Your instructions – Reproduce the listing verbatim through the line with "Task: Click zoom slider on parked cars camera".
** Data listing follows **
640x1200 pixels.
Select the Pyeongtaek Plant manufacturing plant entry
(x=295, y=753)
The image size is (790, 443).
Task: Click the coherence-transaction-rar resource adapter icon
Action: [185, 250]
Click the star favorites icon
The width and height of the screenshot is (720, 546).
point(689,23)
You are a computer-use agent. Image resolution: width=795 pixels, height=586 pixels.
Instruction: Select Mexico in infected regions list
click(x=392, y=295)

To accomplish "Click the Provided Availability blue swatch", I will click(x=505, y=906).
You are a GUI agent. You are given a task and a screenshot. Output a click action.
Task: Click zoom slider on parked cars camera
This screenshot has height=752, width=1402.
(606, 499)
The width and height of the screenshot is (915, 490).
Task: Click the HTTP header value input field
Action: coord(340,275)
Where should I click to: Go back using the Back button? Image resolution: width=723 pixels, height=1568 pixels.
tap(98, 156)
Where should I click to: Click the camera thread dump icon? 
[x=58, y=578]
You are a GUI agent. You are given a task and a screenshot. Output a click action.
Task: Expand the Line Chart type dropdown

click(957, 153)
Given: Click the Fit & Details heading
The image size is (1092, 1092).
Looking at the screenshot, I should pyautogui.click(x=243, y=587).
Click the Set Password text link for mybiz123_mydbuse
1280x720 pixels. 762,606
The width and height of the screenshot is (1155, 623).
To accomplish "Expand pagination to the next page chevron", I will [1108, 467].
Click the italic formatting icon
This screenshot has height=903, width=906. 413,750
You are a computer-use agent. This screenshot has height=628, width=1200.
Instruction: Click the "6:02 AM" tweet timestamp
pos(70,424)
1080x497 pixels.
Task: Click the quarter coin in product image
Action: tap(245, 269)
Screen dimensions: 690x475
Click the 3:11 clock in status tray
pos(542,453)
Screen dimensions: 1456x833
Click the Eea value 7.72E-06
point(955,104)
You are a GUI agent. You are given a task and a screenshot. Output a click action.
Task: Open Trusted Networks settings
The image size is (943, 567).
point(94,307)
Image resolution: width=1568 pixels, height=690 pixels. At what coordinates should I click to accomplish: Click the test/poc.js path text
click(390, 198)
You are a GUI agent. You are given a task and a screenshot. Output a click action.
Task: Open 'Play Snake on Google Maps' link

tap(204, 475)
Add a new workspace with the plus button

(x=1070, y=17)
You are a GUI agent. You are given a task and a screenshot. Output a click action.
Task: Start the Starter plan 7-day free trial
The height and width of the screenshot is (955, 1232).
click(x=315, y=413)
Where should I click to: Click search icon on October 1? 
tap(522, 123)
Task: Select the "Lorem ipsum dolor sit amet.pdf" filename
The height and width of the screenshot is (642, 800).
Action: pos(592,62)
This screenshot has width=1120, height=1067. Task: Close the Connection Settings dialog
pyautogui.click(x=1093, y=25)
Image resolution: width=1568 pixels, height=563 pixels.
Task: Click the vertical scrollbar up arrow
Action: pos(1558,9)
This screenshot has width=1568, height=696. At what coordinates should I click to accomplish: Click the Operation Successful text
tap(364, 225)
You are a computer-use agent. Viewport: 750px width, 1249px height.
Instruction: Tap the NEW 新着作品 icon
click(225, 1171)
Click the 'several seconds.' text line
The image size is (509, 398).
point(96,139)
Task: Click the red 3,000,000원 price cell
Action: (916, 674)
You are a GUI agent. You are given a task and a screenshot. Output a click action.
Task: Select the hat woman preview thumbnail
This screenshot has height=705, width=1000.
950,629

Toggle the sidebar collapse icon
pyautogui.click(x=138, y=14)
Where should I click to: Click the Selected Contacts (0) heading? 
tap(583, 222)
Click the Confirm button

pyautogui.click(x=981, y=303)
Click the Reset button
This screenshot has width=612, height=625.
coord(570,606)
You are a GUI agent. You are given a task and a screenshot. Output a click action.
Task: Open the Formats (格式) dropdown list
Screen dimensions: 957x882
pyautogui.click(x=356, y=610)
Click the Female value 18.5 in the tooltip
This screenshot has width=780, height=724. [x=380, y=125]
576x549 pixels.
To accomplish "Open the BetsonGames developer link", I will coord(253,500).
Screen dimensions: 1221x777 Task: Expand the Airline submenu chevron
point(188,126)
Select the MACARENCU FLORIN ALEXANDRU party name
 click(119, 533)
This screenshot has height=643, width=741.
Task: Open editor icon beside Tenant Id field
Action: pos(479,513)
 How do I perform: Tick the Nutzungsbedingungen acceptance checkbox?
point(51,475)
** End of Data listing **
Exercise answer –
640x1200 pixels.
Select the Pyeongtaek Plant manufacturing plant entry
(x=295, y=753)
The image size is (790, 443).
Task: Click the coherence-transaction-rar resource adapter icon
Action: [185, 250]
Click the star favorites icon
The width and height of the screenshot is (720, 546).
point(689,23)
You are a computer-use agent. Image resolution: width=795 pixels, height=586 pixels.
Instruction: Select Mexico in infected regions list
click(x=392, y=295)

To accomplish "Click the Provided Availability blue swatch", I will click(x=505, y=906).
You are a GUI agent. You are given a task and a screenshot. Output a click action.
Task: Click zoom slider on parked cars camera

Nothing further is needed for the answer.